*RECORDS FOR PROCESSING*.
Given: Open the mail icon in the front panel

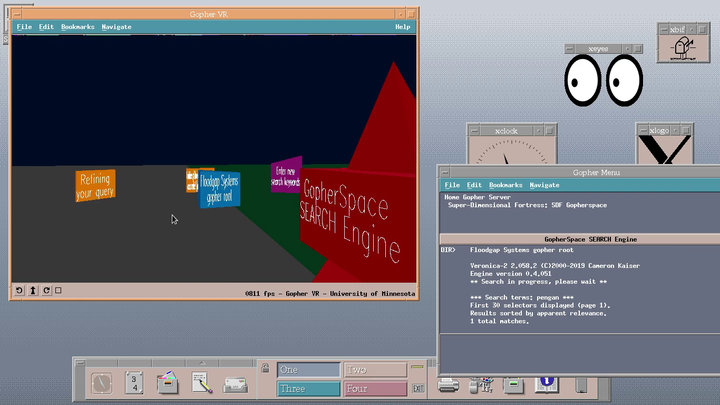Looking at the screenshot, I should [236, 382].
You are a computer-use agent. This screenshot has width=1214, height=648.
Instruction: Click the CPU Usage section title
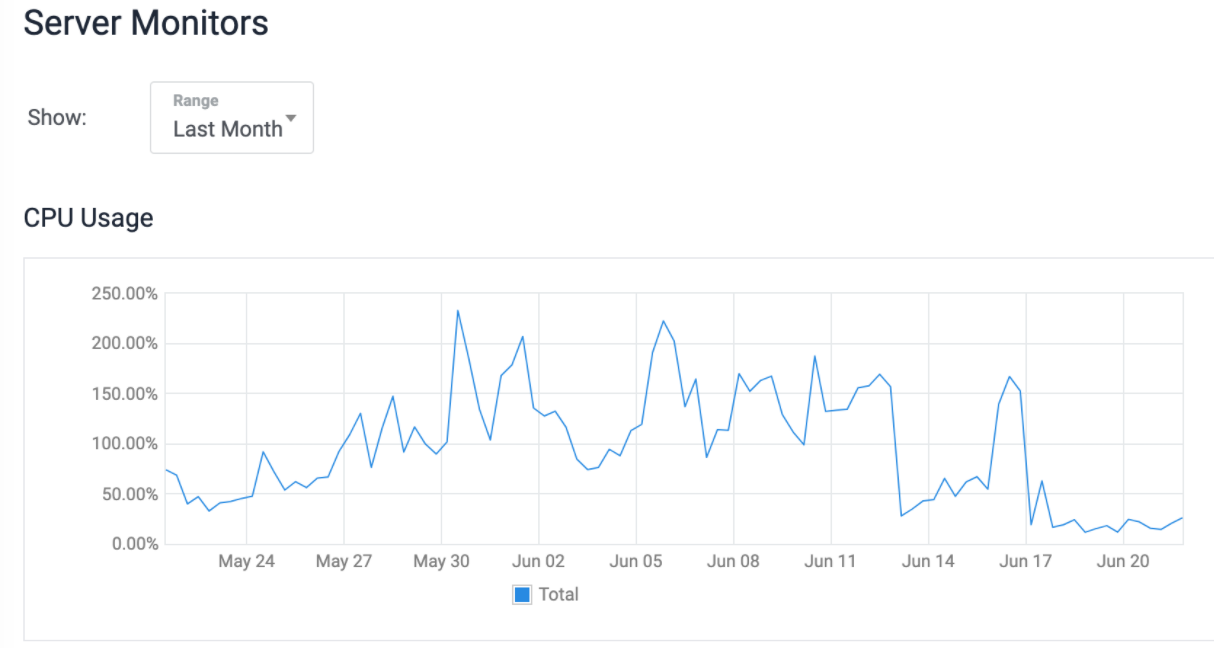pos(88,217)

*YOUR GOAL*.
The data above is to be printed exactly, all of it, except for the pictures.

*RESPONSE TO THE EXERCISE*.
Given: Open the mail icon in the front panel

Looking at the screenshot, I should [236, 382].
You are a computer-use agent. This screenshot has width=1214, height=648.
Instruction: Click the CPU Usage section title
pos(88,217)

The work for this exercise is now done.